Sayın Okurlar;

İnsan, fazilet hünerini, fıtratındaki asaletinden başlayarak, yeterli bilgisiyle elde etmiştir. Bu nedenle, tahsilden, terbiyeden, bilgiden ve beşeri münasebetlerinden nasibini almayan bir kafa, bostanda, olgunlaşması mümkün olmayan ham kavuna benzer. Bırakınız her şeyi, bir âlim ilimle amil değilse, söylediği hiçbir söz kimseye tesir etmez. Lütuf ve ihsanın derecesini, bunun için, lütufta bulunan kimselerin ve de insanda bulunanların dereceleriyle ölçenler (ÇIFIT NEDİR Kİ SADAKASI NE OLSUN?) Örneğin; Bilgi dünyasında, (ABİTLER) gemisini kurtaran kaptan rolü oynarken, bir anda kendi hayatını ön plana getirmeyi hesap eder. ÂLİMLER ise yüksek bilgileri, aydın düşünceleri ile ilk etapta suya düşenleri kurtarmaya çalışırlar. Aradaki farkı görebiliyor musunuz?

Sayın Okurlar;

Okumamakta, yazmamakta ve öğrenmemekte ısrarla inat eden, bundan böyle (cahilliğini tercih etmiştir). Böyle bir kafada, yokuş aşağı inen frensiz bir kamyondan farksızdır. Bunların yaptıkları tek şey (UYU UYU YAT UYU. ENSE KULAK BÜYÜT VE PARAZİT YAŞA) vs.

Sayın Okurlar;

Yukarıdaki açıklamalara dikkat edecek olursanız, çok bilmişler, şımarık oldukları için, bu konuda bilenlere de pek iltifat etmezler.

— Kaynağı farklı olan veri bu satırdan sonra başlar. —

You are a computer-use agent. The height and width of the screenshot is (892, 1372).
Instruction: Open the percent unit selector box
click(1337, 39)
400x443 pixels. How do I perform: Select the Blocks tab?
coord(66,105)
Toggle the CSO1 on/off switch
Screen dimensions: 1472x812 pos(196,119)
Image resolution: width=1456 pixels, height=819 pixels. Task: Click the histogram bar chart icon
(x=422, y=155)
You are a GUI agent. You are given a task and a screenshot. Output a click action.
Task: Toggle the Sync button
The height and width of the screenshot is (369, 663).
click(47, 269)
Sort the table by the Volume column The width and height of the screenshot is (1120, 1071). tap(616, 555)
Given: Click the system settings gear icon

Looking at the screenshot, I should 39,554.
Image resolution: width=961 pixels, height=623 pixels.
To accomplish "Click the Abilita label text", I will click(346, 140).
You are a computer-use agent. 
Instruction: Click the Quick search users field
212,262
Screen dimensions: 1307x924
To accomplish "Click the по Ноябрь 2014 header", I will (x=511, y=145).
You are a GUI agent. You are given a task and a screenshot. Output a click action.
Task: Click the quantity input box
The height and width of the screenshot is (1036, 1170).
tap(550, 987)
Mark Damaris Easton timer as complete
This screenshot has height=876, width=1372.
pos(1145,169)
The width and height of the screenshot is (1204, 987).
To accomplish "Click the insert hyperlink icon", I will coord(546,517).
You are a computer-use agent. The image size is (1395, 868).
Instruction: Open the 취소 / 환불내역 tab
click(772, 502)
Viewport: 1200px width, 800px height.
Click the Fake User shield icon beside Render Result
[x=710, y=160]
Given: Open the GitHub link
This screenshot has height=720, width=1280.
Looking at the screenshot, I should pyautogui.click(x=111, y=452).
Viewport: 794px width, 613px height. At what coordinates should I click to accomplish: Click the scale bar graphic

Hiç bilmeyiz ki (ektiğim, biçtiğim, kökünü bildiğim nohut ne çabuk kabak leblebi oldu?) tam tersi olursa, pek tabi (asıl azmaz bal da kokmaz olur) Şu halk deyimini de aklımızdayken yazalım (KURBAN OLAYIM ASİLE, ÇABUK GELİR USULE). Bunun için, mahcubiyet duyulduğu zaman, utanmasını bilenler de yüz kızarmıştır. Örneğin; Bugün, az veya çok olsa da bu inceliği görebiliyor muyuz? Taktiri sayın okurlarımındır.

Sayın Okurlar;

Az da olsa, bazı geri kalmış toplumlarda, insanların elinde bir gazete görürsünüz. İyice dikkat ederseniz, BUNLARIN ÇOĞU OKUR DEĞİL BAKARDIR. Böyle olunca, karşı taraf, elinde her kalem, kitap, defter bulunduranı okumuş, aydın zannediyor. Örneğin; Cumhuriyetin İlanını bilmiyor ama mükemmel tarihçiler de hiç mi hiç, burnunun ucuna koymuyor. Gerçek odur ki çalışmadan, okumadan, öğrenmeden, tecrübeler edinmeden, güzel güzel düşünülmeden bir karara kolay kolay varılmaz. İşte, seviyesiz cahiller bunun için hep cesur olurlar. Bilenin zaten ağzından çıkan her söz, ne kadar faydalı ve verimli olduğunu gösteriyor. Yüce Yaratan, bu nedenle, hiç kimseyi ihtiraslı, kibirli, sinirli, huysuz yapmasın ve bildiğinden de geri koymasın. Asıl gerçek şudur: Yaşamak, okumak, hizmet vermek, faydalı ve verimli olmak fazilettir. PEK TABİ HEPSİ DE BİR HAKKIN VE HUKUKUN İÇERİSİNDE YERİNE GETİRİLEBİLİRSE. KÜÇÜCÜK BİR KARINCA TOPLULUĞUNUN ÇALIŞMASINDAKİ BÜYÜK AZMİ, GERÇEKTEN TAKTİRİ ŞAYAN BİR GÖRÜNTÜ DEĞİL Mİ?